Сейчас же птицу у него расхватали. Завезли мы воза в подворье и пешком пошли неподалеку к барону…
Снимал он в деревянном домике три комнатки. В первой охотничий кабинет, вторая пустая – для приезжих, а в третьей на цепи сидела обезьяна.
– Это, – спрашиваю, – зачем тебе?
– Она мой друг, – отвечает барон, – она одинокая, и я тоже, вот и живем, – и протянул обезьяне руку…
– Хорош, – говорю, – друг.
– Она малокультурная, игры у нее злые, а любит меня страшно…
– Однако пойдем, – говорю, – воняет.
Сели мы в кабинете, и барон рассказал, что получил из Германии в наследство шесть тысяч рублей. Прожить их просто – неловко, они трудом добыты, вот он и придумал торговать с премией. Неделю охотится в болотах, а по воскресеньям торгует… очень хорошо, хотя прибыли еще не получал.
– А зимой как? – спрашиваю.
– Зимой зайцев буду в премию давать… Подивился я и говорю:
– Что же, приедешь к нам? Забегал барон глазами:
– Вот-вот, непременно приехать надо. Только мне кажется, что я не всем приятен… Меня жалели, но не особенно любили. Я хочу немного один пожить… За эти три года было трудно, пришлось ружье продать.

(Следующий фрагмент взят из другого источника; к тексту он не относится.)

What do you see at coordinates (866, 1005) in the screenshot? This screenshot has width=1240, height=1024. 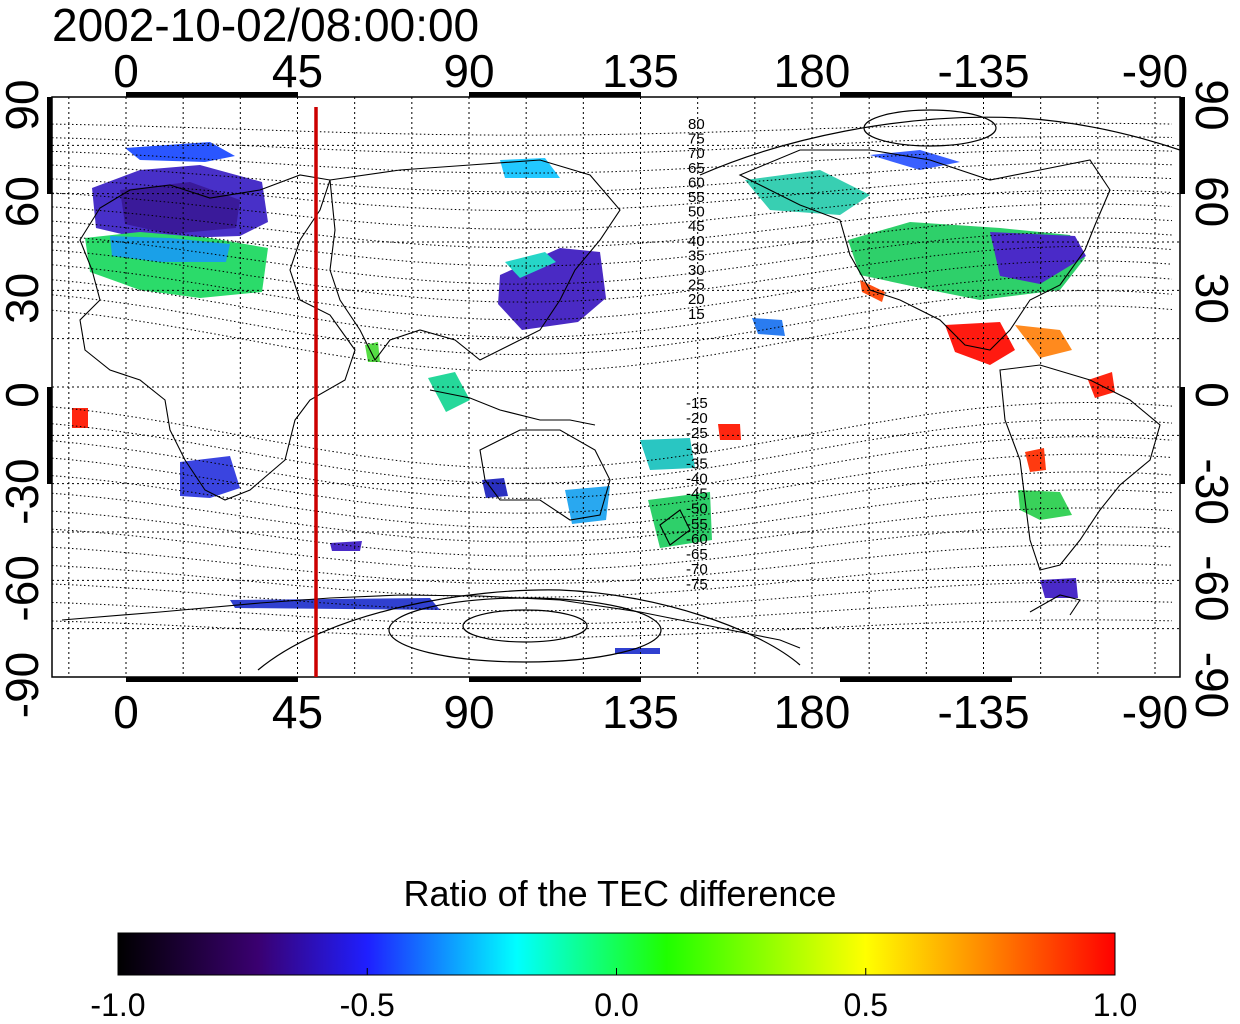 I see `colorbar-tick-label: 0.5` at bounding box center [866, 1005]. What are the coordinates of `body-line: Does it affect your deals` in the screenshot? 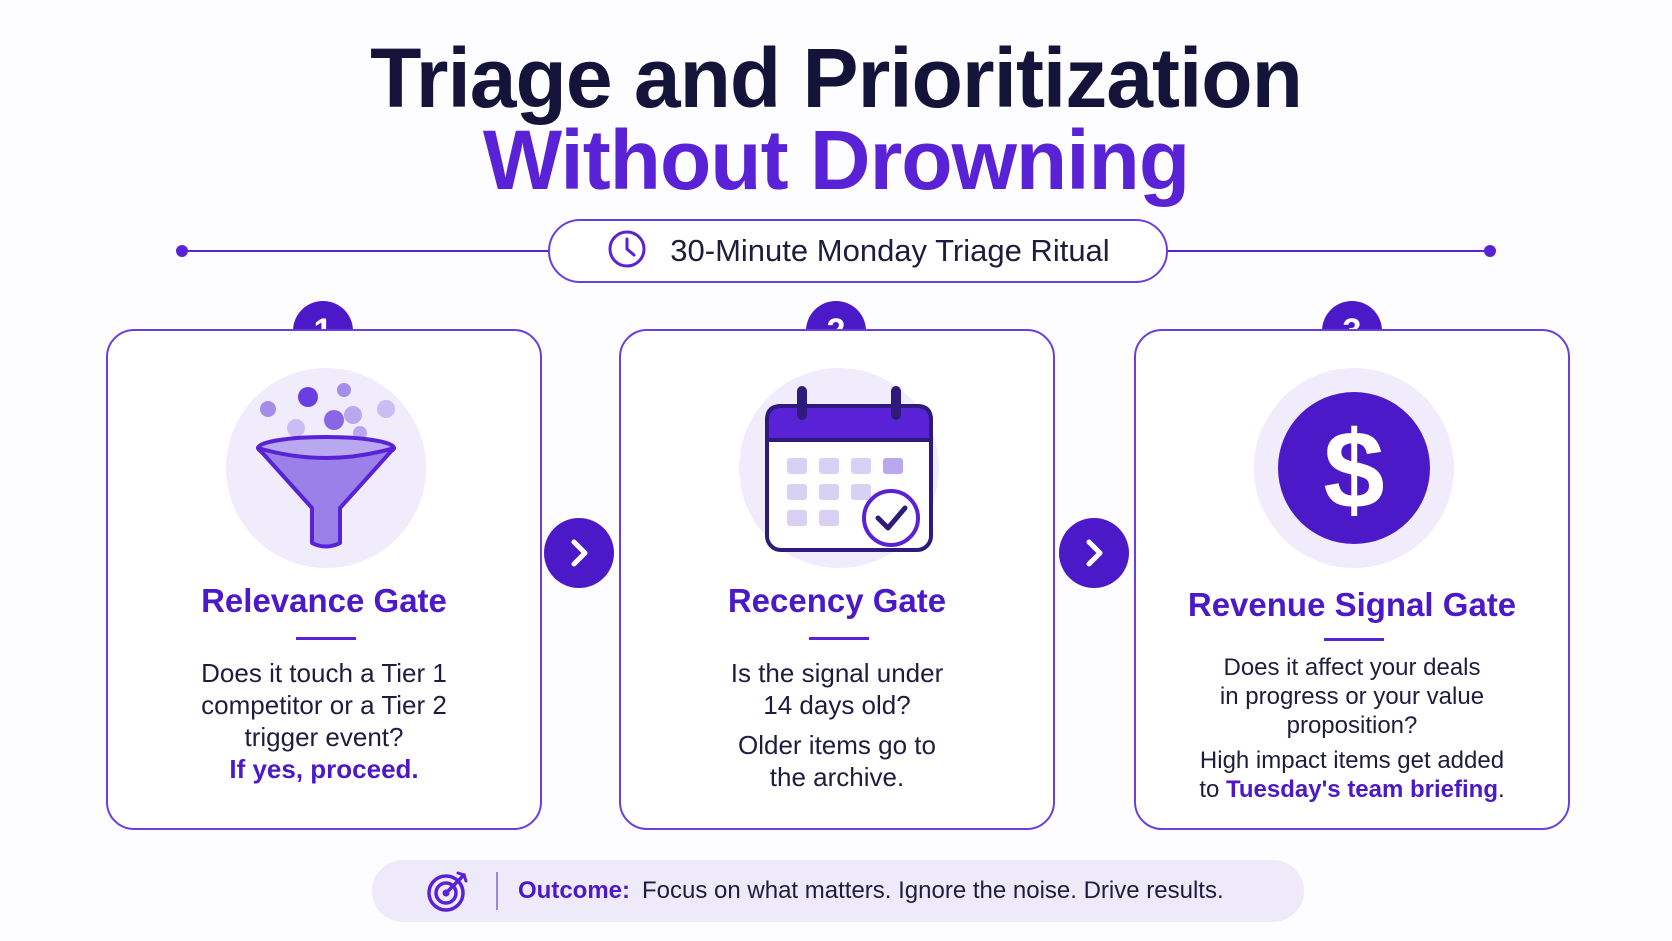 It's located at (1352, 668).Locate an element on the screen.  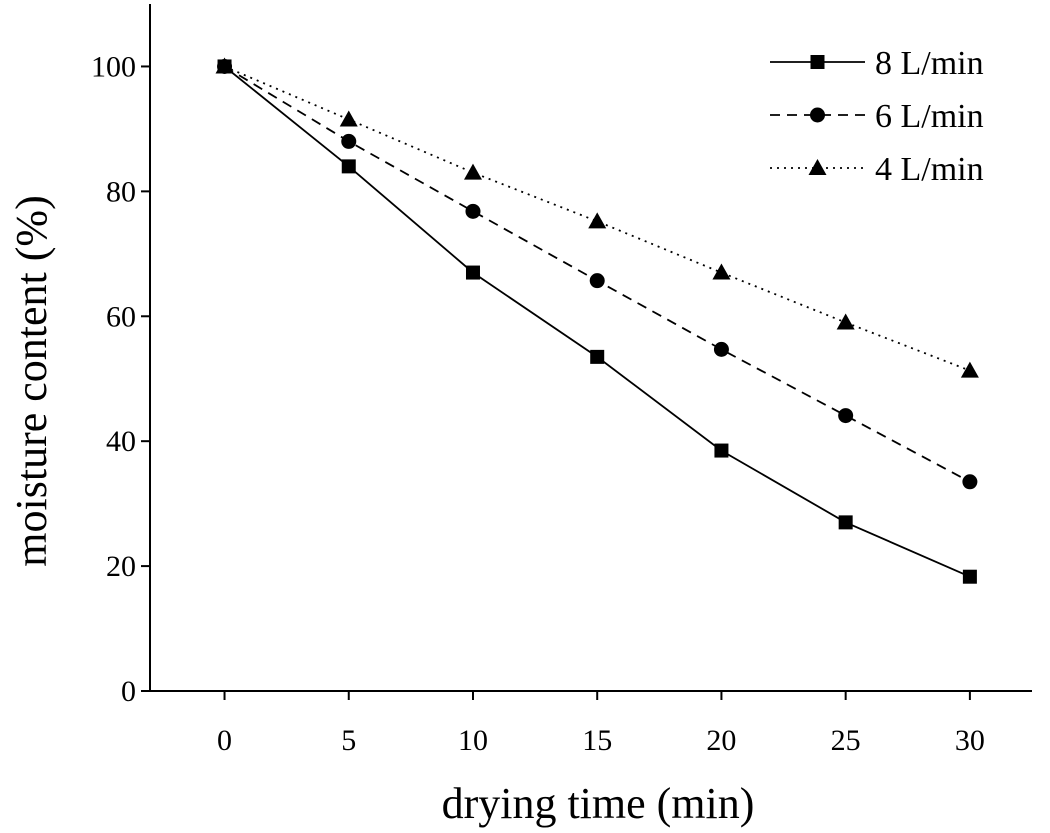
x-tick-label: 30 is located at coordinates (970, 740). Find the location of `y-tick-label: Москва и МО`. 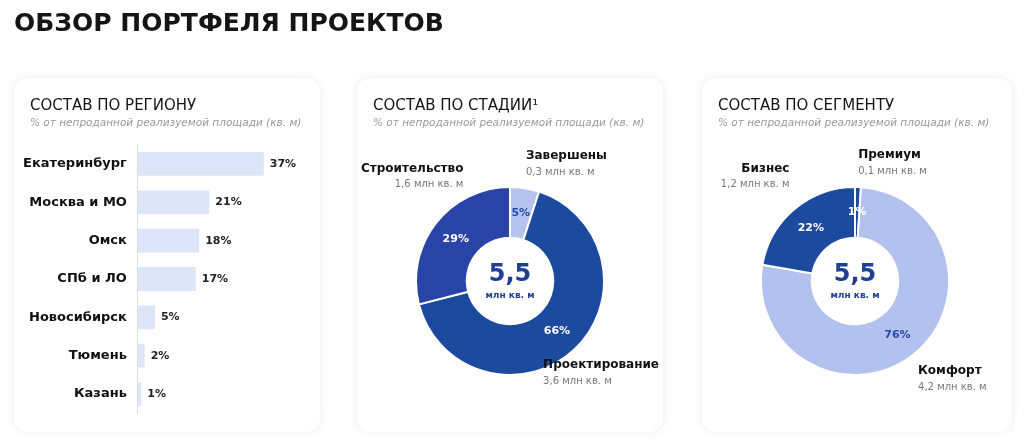

y-tick-label: Москва и МО is located at coordinates (78, 201).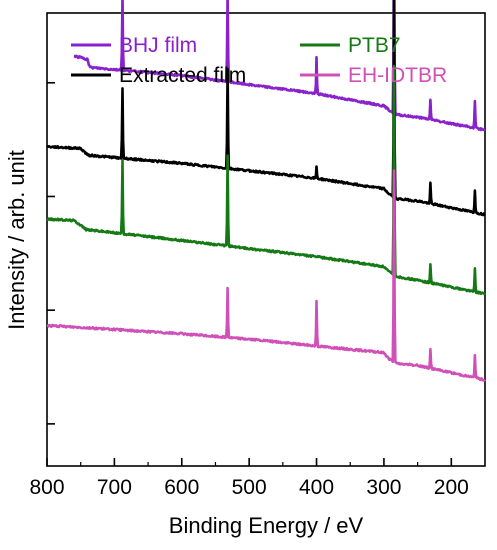 The image size is (497, 550). Describe the element at coordinates (182, 76) in the screenshot. I see `legend-label: Extracted film` at that location. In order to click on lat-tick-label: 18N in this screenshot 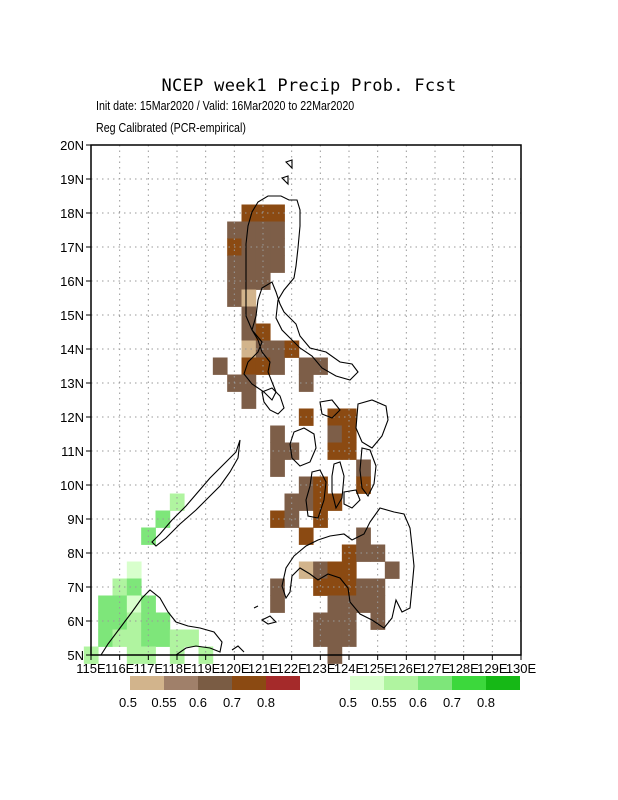, I will do `click(72, 214)`.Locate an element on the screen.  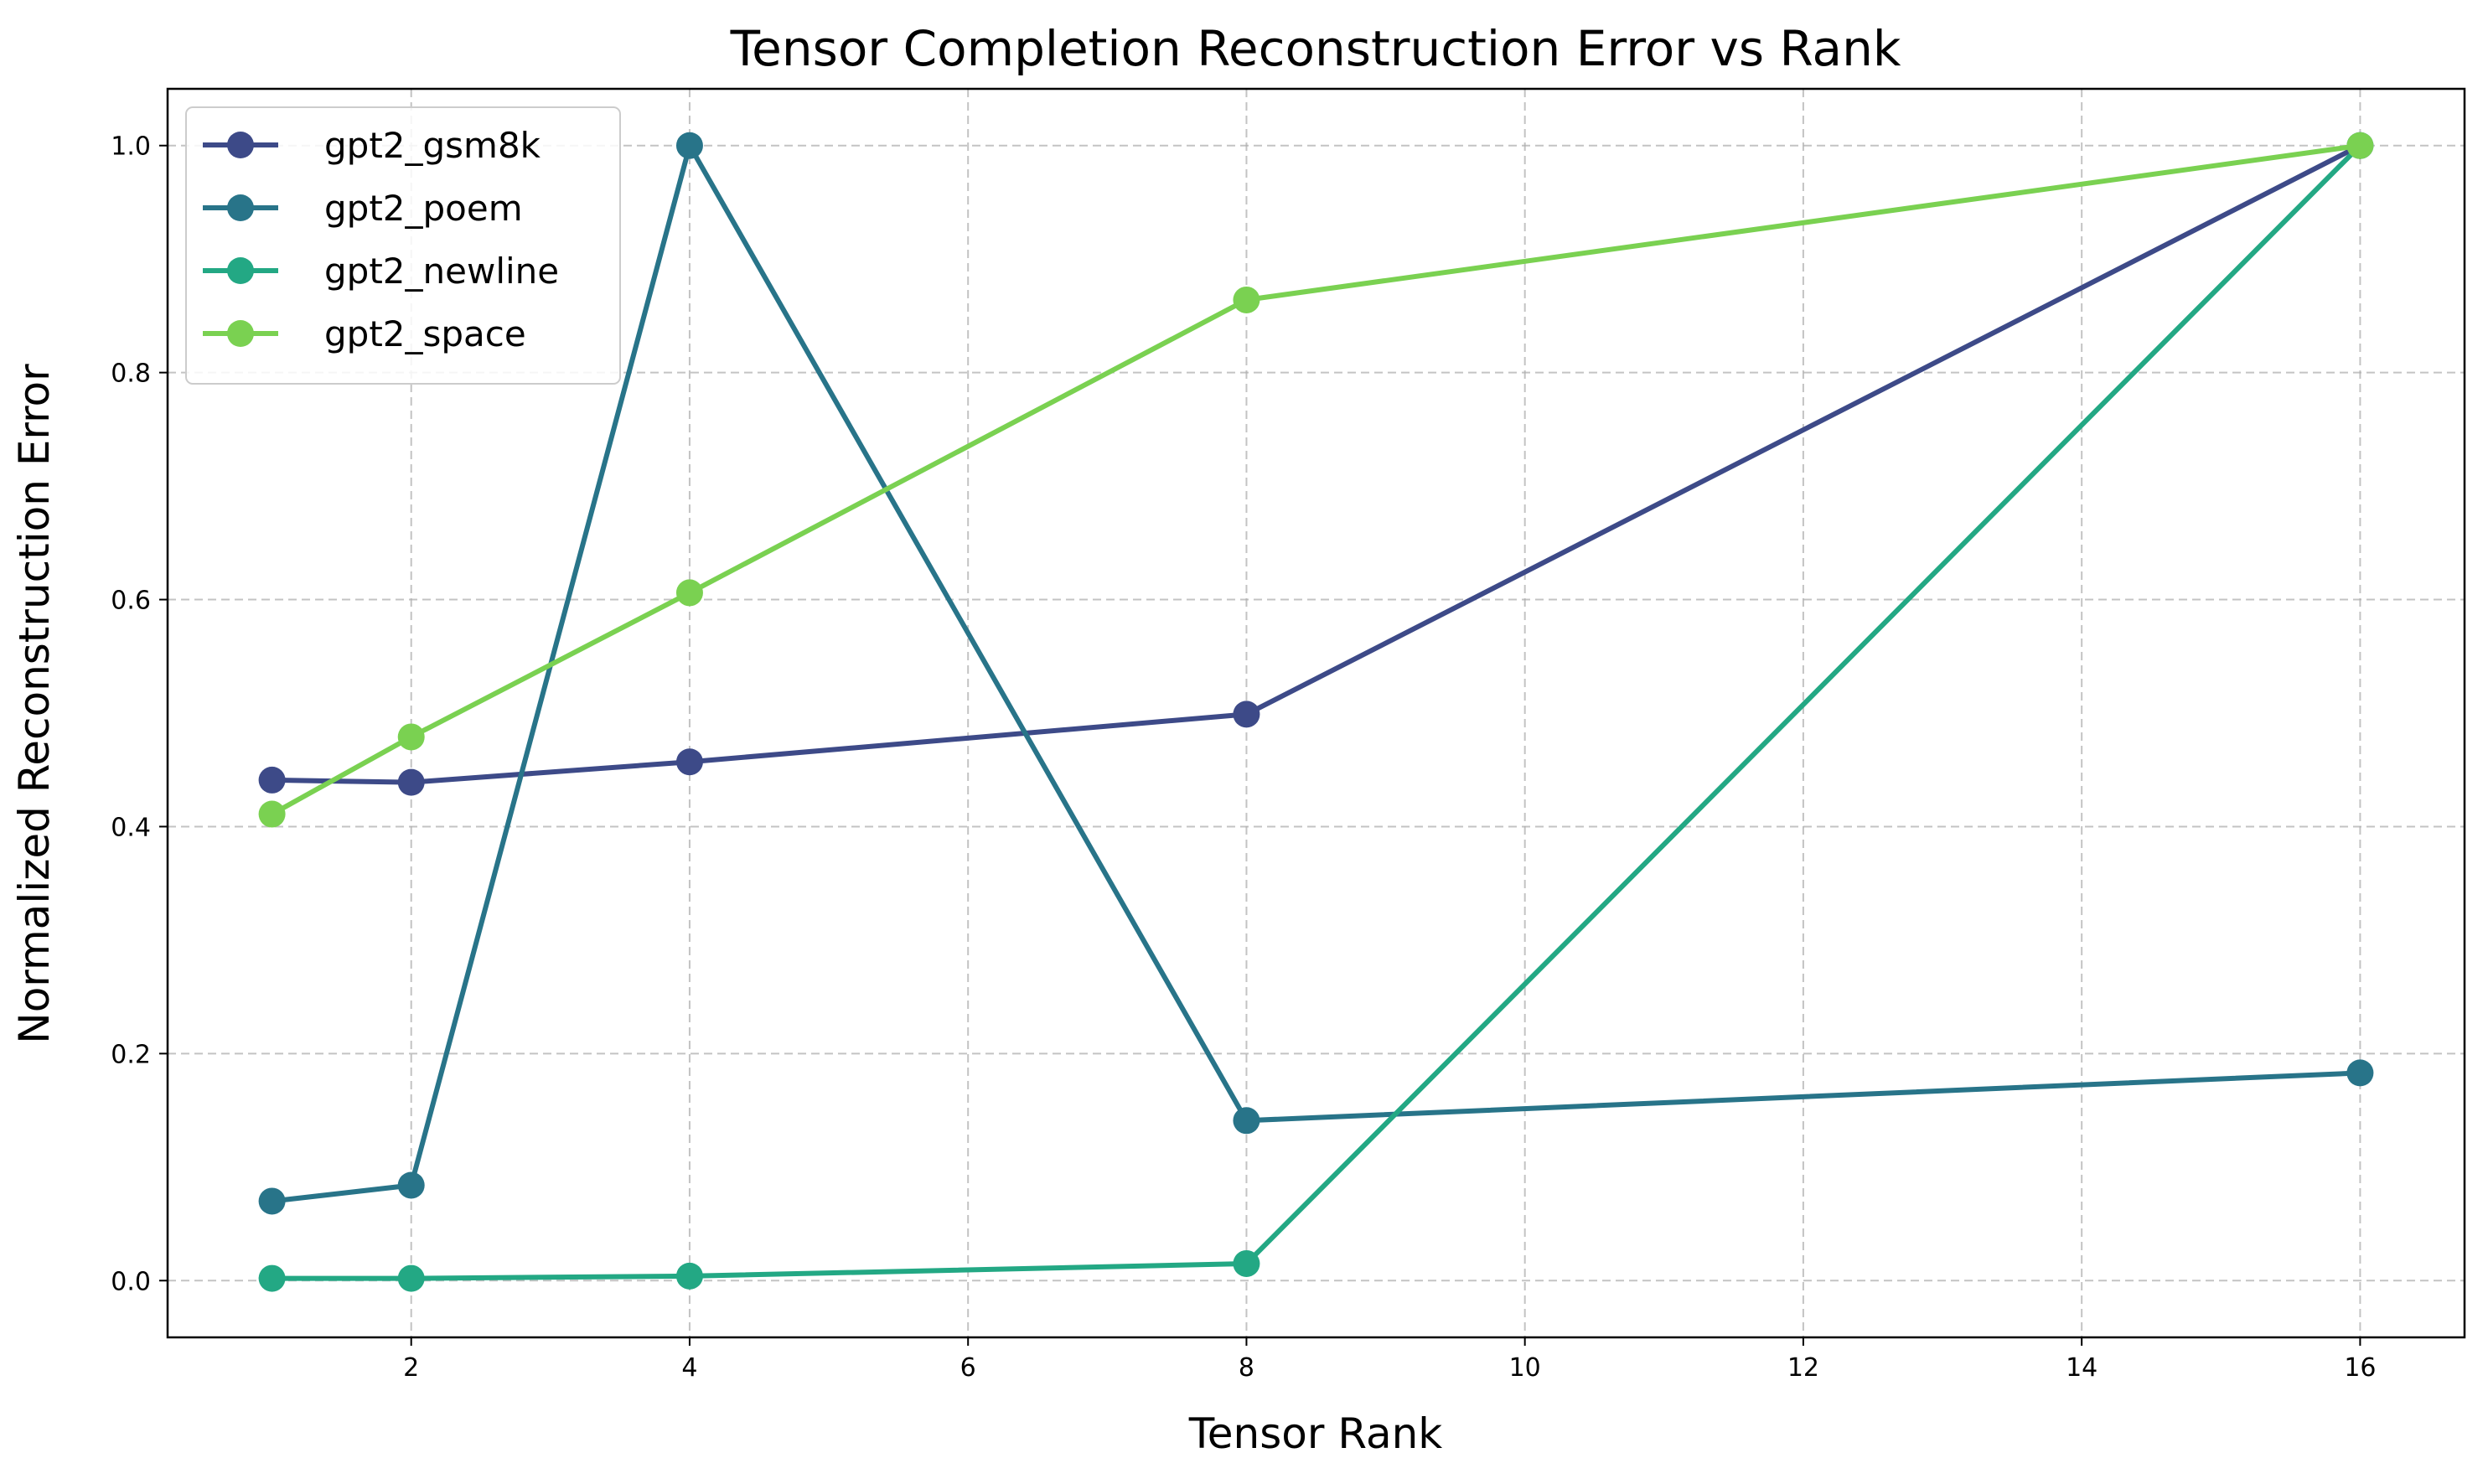
legend-label: gpt2_space is located at coordinates (425, 334).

Барон огорчился, вспомнив про ружье, и я растрогался.
– И не думай, – говорю, – рассержусь, если не приедешь. Да скажи-ка мне вот что – откуда ты, зачем к нам попал?
Заходил барон, как журавль, остановился у окна и головой мотает.
– Не нужно, – говорит, – об этом спрашивать, лучше я подарю вам что-нибудь на память – хотите обезьяну…
С тех пор я барона больше не встречал, десять лет прошло. Плохого мы от него не видали, хоть и шут он, правда, и покушать любит на чужой счет-Тут Бабычев, увидя, что сказал лишнее, остановился.
– В том смысле я говорю, – поправился он, – что другой на его месте за работу какую взялся бы, а не жил, как птица… А ты возьми побарабань марш какой или попурри. Сама знаешь. А мы покурим.
Слова эти относились к дочке, которая мило улыбнулась, не сразу поняв. А гимназист вдруг сказал басом:
– Папа, я не знал, что это барон: утром какой-то человек пришел по дождю и попросился на сеновал, я отвел его… Может, сбегать позвать?
– Вот так сюрприз, не может быть, – воскликнул Бабычев, оглядывая гостей, – смотри, поросенок, если ты выдумал; господа, что если он, вот посмеемся…
Бабычев вернулся почти тотчас… На вопросы: «Ну что?» – не ответил, взял со стола салфетку, завязал ее узлом, сунул в карман, долго глядел себе под ноги и сказал, наконец, пересохшим голосом:
– Господа, барон-то ведь помер; пока мы тут того… он и помер.
Гости присмирели; когда же хозяйка, встав, громко ахнула, все засуетились и пошли через мокрый двор по осеннему дождю к сеновалу…
У лестницы, переговариваясь, уже собралась дворня. Бабычев, обругав всех дурнями, полез первый, размахивая фонарем…
– Да где же он тут? – крикнул он сверху.